WHAT THE TASK REQUIRES: Return each line of the records with nothing changed, pictures excepted.

PROVIDED RECORDS:

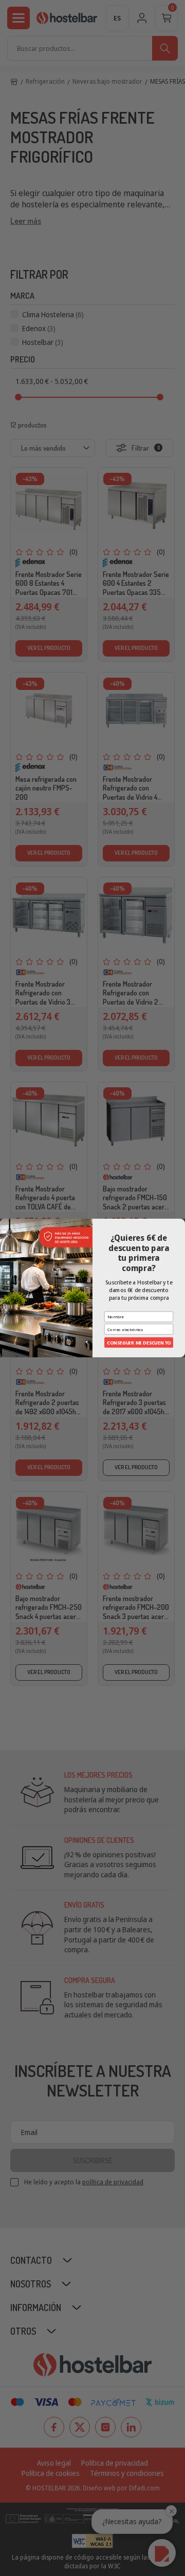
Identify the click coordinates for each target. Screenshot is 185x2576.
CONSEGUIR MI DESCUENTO (138, 1342)
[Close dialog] (180, 1222)
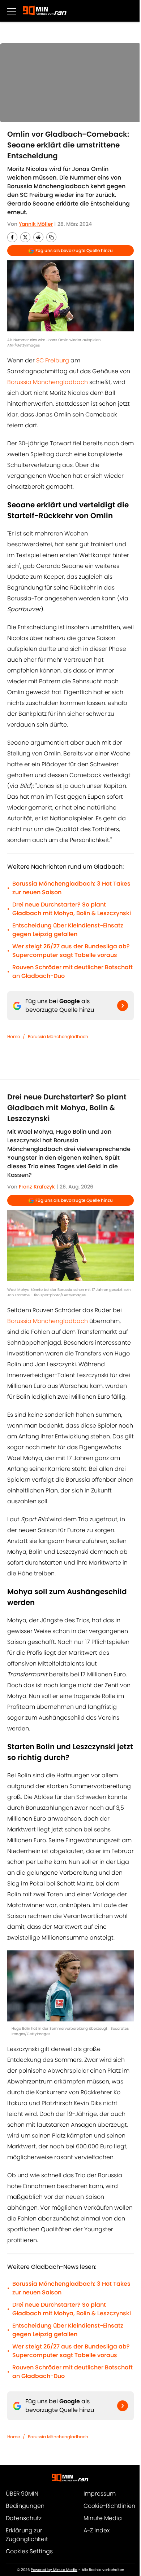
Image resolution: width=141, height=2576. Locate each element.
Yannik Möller (36, 224)
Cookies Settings (29, 2551)
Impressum (100, 2493)
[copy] (51, 237)
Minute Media (103, 2518)
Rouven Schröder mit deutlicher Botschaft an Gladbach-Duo (72, 971)
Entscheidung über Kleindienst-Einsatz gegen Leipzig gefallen (67, 929)
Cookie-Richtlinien (109, 2506)
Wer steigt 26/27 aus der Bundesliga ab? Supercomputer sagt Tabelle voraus (71, 950)
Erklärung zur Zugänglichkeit (27, 2534)
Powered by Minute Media (54, 2569)
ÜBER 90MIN (22, 2493)
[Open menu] (11, 10)
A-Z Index (97, 2530)
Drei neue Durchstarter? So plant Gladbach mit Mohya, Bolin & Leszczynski (71, 908)
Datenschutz (24, 2518)
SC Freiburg (52, 360)
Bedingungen (25, 2506)
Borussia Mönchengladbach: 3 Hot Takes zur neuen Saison (71, 887)
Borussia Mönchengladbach (47, 382)
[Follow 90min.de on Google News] (122, 1005)
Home (13, 1036)
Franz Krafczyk (37, 1186)
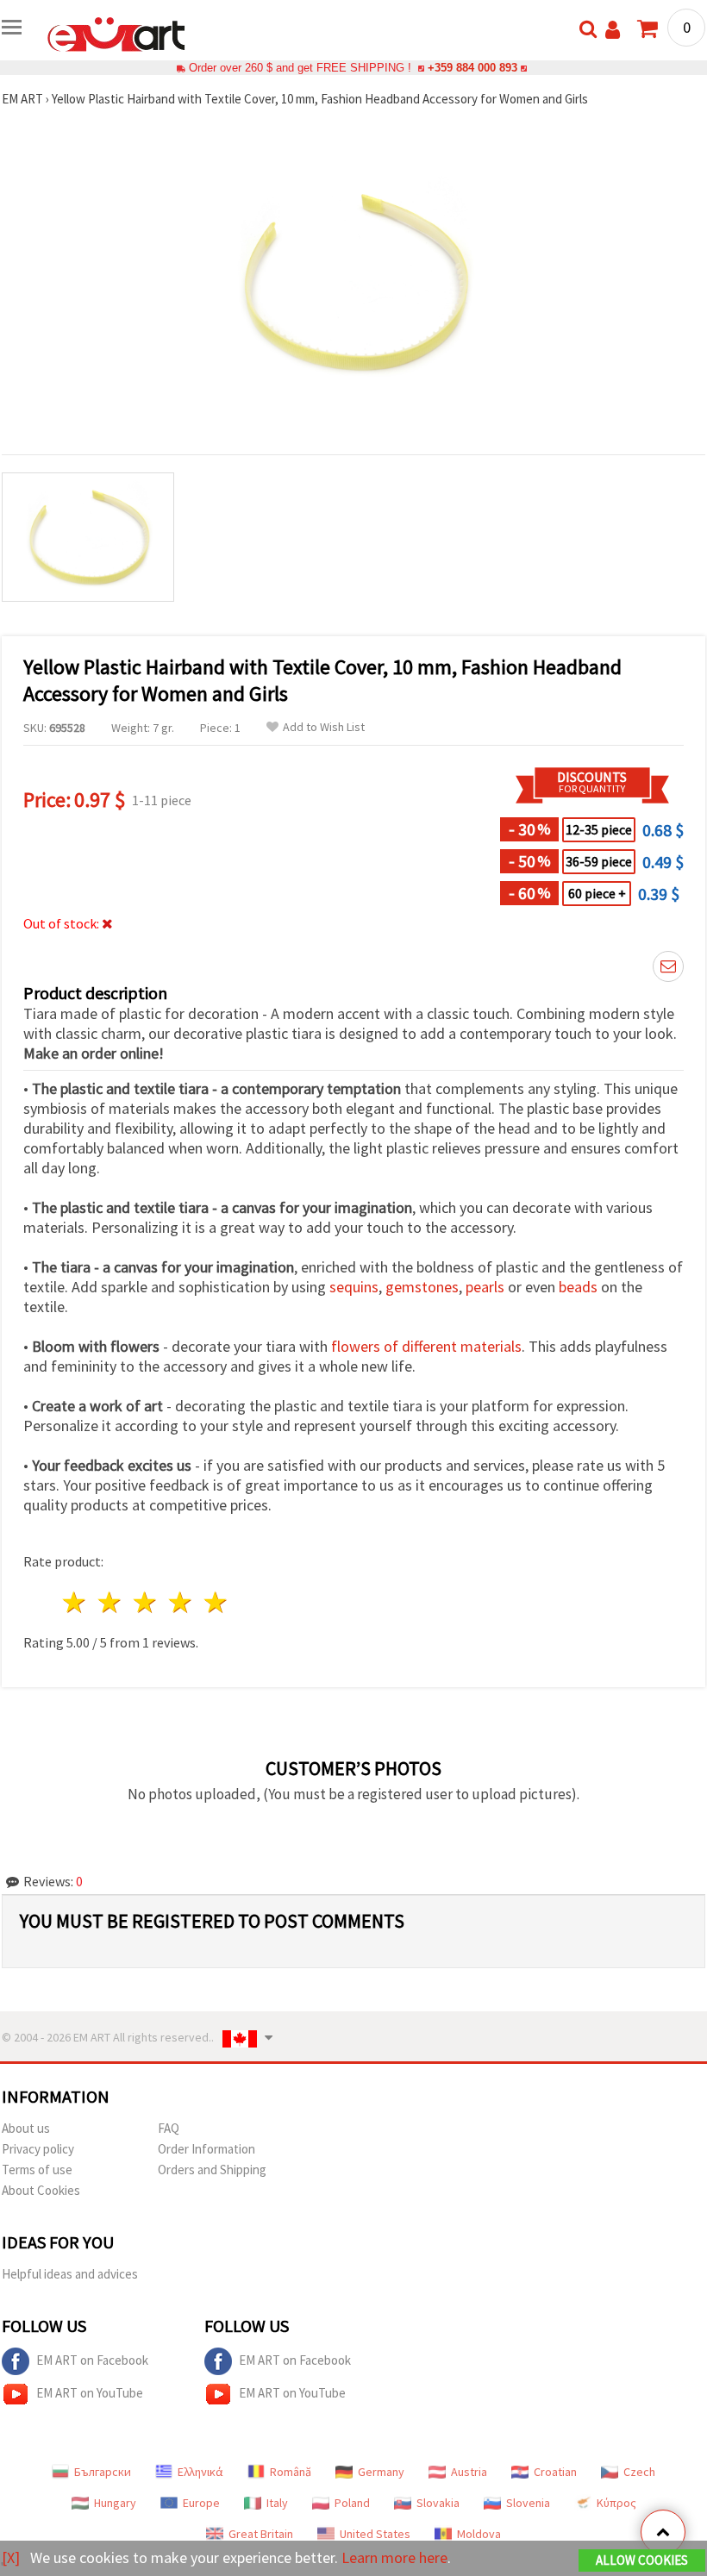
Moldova (479, 2534)
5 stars (216, 1602)
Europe (201, 2502)
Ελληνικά (200, 2471)
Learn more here (394, 2557)
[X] (11, 2557)
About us (26, 2128)
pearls (485, 1287)
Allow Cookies (642, 2560)
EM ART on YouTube (89, 2393)
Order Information (206, 2149)
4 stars (180, 1602)
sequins (354, 1287)
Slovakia (438, 2502)
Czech (639, 2471)
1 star (75, 1602)
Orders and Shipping (212, 2169)
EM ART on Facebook (92, 2360)
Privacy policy (38, 2149)
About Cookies (41, 2190)
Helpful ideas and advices (70, 2274)
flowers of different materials (426, 1346)
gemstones (422, 1287)
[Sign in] (612, 29)
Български (102, 2471)
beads (578, 1287)
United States (375, 2534)
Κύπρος (616, 2502)
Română (290, 2471)
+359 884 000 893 (472, 67)
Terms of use (37, 2169)
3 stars (146, 1602)
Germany (381, 2471)
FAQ (168, 2128)
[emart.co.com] (116, 32)
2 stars (110, 1602)
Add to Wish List (324, 727)
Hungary (115, 2502)
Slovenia (528, 2502)
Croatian (555, 2471)
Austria (469, 2471)
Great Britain (260, 2534)
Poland (352, 2502)
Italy (277, 2502)
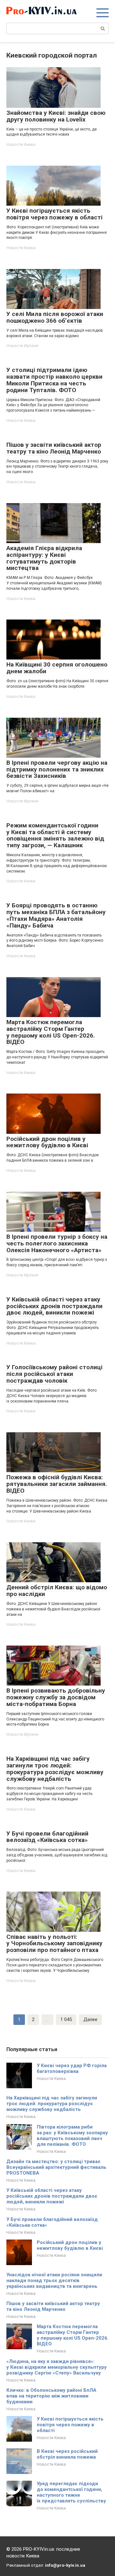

SOLUTION TO THIS TASK:
Identify the click coordinates for each target. Screenshot is 185x2576.
CONSEGUIR MI DESCUENTO (138, 1342)
[Close dialog] (180, 1222)
Image resolution: width=141, height=2576. Locate each element.
Yannik Möller (36, 224)
Cookies Settings (29, 2551)
Impressum (100, 2493)
[copy] (51, 237)
Minute Media (103, 2518)
Rouven Schröder mit deutlicher Botschaft an Gladbach-Duo (72, 971)
Entscheidung über Kleindienst-Einsatz gegen Leipzig gefallen (67, 929)
Cookie-Richtlinien (109, 2506)
Wer steigt 26/27 aus der Bundesliga ab? Supercomputer sagt Tabelle voraus (71, 950)
Erklärung zur Zugänglichkeit (27, 2534)
Powered by Minute Media (54, 2569)
ÜBER 90MIN (22, 2493)
[Open menu] (11, 10)
A-Z Index (97, 2530)
Drei neue Durchstarter? So plant Gladbach mit Mohya, Bolin & Leszczynski (71, 908)
Datenschutz (24, 2518)
SC Freiburg (52, 360)
Bedingungen (25, 2506)
Borussia Mönchengladbach: 3 Hot Takes zur neuen Saison (71, 887)
Borussia Mönchengladbach (47, 382)
[Follow 90min.de on Google News] (122, 1005)
Home (13, 1036)
Franz Krafczyk (37, 1186)
Moldova (479, 2534)
5 stars (216, 1602)
Europe (201, 2502)
Ελληνικά (200, 2471)
Learn more here (394, 2557)
[X] (11, 2557)
About us (26, 2128)
pearls (485, 1287)
Allow Cookies (642, 2560)
EM ART on YouTube (89, 2393)
Order Information (206, 2149)
4 stars (180, 1602)
sequins (354, 1287)
Slovakia (438, 2502)
Czech (639, 2471)
1 star (75, 1602)
Orders and Shipping (212, 2169)
EM ART on Facebook (92, 2360)
Privacy policy (38, 2149)
About Cookies (41, 2190)
Helpful ideas and advices (70, 2274)
flowers of different materials (426, 1346)
gemstones (422, 1287)
[Sign in] (612, 29)
Български (102, 2471)
beads (578, 1287)
United States (375, 2534)
Κύπρος (616, 2502)
Română (290, 2471)
+359 884 000 893 (472, 67)
Terms of use (37, 2169)
3 stars (146, 1602)
Germany (381, 2471)
FAQ (168, 2128)
[emart.co.com] (116, 32)
2 stars (110, 1602)
Add to Wish List (324, 727)
Hungary (115, 2502)
Slovenia (528, 2502)
Croatian (555, 2471)
Austria (469, 2471)
Great Britain (260, 2534)
Poland (352, 2502)
Italy (277, 2502)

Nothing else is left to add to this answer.